The hooded impresario slid gracefully toward the Focus, immune to the ravages of the storm. An unseen figure cranked down the window in the Ford. No body in the driver seat was visible through the car’s frosty rear. A rhinestone gloved hand shot through the opening, a dollar bill flapping in the frigid wind. My dancer snatched it from her like a pit bull locking onto a bloody steak. He shoved the buck into his pocket, slid the Times into the Focus, smiled, nodded, and stomped away to the beat of his silent song.
I nudged forward, wheels spinning, all wheel drive giving me little consolation. It was nasty, plain-ass nasty. I skidded to a stop. He altered his moves, did a quick turn, then a glide, happily waving to all who trudged through the intersection. A wide smile shown from under his bright red hood displaying brilliant white teeth.
He sashayed towards me; hooded head keeping time to the beat of whoever inspired his early morning performance.
He leaned in, my wipers intermittently splitting his face in half. His voice sucked up by the weather. “You’re…n…”
“What?” I screamed though my closed window.
His smile grew broader, perfectly defined by a manicured goatee. He smacked mywindow with a ringed finger. Its ping off the glass made me jump. He motioned with his hand making circles into the frigid white-out air.
“What!” I yelled again raising my voice an octave.
Pursing his lips, he gestured one more time, the circles more compact and rapid.
I got it. It was now my move. Should I succumb to his demand? It was a dark, wind whipped subzero ominous god-forsaken Chicago blizzard. It was 63rd and Halsted. It was here, not there. Not where I’d come from. Not my safe place. My conscience started in on me, not happy with the debate brewing in my head. That debate pissed me off. I used logic, reason, to tell myself there was nothing to be ashamed of. Would this debate rage if I were in my safe place? I fought off that frightened rationalization, took a slow cautious breath, and pressed the downbutton; my window made a grudging descent. Clumps of black slush slopped into my car. Dirty chunks began to melt on my pant leg. An ice pick chill stabbed my twitching skin.
He yanked out a bud. It was “Marvin.” Who didn’t know “what was going on”?
What was next? It was his move. His corner.
“You’re new!” His deep voice boomed over the howling wind. “And nobody comes through without me seeing ‘em.”
He drum-rolled his chest, sounding proud, looking proud. This spot was his. He shoved an immense mitt through my window and moved closer, inches from my face, “Lewis.”
I was paralyzed for a moment, then embarrassed. And ashamed. Would I hesitate from a hand of another, not like him? He stared at me waiting, breath streaming steam into my car. My brain refused to get in touch with my hand. His fingerless glove dangled waiting for a response.

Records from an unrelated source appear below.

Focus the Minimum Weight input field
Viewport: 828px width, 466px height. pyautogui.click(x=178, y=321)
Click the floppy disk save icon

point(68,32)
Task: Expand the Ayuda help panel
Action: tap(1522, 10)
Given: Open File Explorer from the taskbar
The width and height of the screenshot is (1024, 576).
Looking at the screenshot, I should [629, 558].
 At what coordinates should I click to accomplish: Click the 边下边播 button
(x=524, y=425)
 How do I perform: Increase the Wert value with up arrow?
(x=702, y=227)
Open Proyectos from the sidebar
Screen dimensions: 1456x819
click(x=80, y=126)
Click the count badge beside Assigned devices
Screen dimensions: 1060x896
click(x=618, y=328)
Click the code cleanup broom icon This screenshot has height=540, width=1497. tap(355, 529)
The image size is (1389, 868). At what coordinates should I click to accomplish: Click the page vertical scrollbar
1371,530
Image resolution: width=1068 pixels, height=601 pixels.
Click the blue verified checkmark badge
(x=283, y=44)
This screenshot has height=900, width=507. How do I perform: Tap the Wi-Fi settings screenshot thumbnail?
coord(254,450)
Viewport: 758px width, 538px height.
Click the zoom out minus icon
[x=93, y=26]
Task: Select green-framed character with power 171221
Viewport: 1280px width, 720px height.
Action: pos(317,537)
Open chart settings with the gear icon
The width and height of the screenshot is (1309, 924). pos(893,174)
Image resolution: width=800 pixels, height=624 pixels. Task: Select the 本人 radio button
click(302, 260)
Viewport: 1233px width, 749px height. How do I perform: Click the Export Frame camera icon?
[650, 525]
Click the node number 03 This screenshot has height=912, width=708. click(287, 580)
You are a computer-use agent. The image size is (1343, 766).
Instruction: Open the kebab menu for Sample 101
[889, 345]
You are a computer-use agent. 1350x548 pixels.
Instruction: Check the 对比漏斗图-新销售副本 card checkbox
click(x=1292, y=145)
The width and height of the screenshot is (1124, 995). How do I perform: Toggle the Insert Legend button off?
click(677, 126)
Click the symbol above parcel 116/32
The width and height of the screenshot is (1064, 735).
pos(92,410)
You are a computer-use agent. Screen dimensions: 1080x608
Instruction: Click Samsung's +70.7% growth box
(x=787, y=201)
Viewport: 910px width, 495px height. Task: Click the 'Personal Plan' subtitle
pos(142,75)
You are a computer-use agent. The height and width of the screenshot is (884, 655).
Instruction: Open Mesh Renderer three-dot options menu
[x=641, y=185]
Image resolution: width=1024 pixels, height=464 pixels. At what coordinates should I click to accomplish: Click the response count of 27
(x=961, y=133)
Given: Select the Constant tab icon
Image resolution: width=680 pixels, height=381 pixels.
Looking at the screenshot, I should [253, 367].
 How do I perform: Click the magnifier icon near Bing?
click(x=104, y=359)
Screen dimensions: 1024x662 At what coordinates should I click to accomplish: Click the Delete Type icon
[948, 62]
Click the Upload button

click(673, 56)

Who was I? What kind of man was I? My old man would say somebody should knock some sense into me.
“Shit, sorry, Fredo.” I took his hand trying to conceal my judgment. I felt in my door pocket for the sanitizer. Yeah, judgment. The stuff that you say to yourself that you wouldn’t admit to anybody else.
“Damn! Like in the movie?” His laughter made his body shake. “Fredo!”
I was furious with myself while at the same time not ready to treat him as an equal. I thought Selling papers? C’mon. What’s his shtick? Who’s he trying to con? What’s he want from me?
“Yo! Mr. Maxima. Like the movie?” His voice filled my car.
I was not proud of being the man I worked so hard at trying not to be. “Yeah,” I said softly, feeling like a rat, “Like the movie.”
He stood motionless, void of his dance moves, un-tucked a paper from beneath his arm and flung it onto my passenger seat. Instinctively I dug into my wallet.
He waved off my attempt to pay him. “Fredo, movie man. Paper’s on the house, my house, Welcome to 63rd Street.”
Turning to walk away he stopped abruptly, looked over his shoulder and leaned into the wind, his watery eyes meeting mine. “I’m here every morning.” His voice barely carrying against the howling storm.
He crossed in front of me, and I wondered who, what, how, arms flapping, dance moves rhythmic. It was cold, nasty cold.
Lewis danced; he danced in a fucking blizzard on his corner at 63rd and Halsted. And warm in my security blanket, I wrestled with my guilt ridden, arrogant voice that wouldn’t shut up.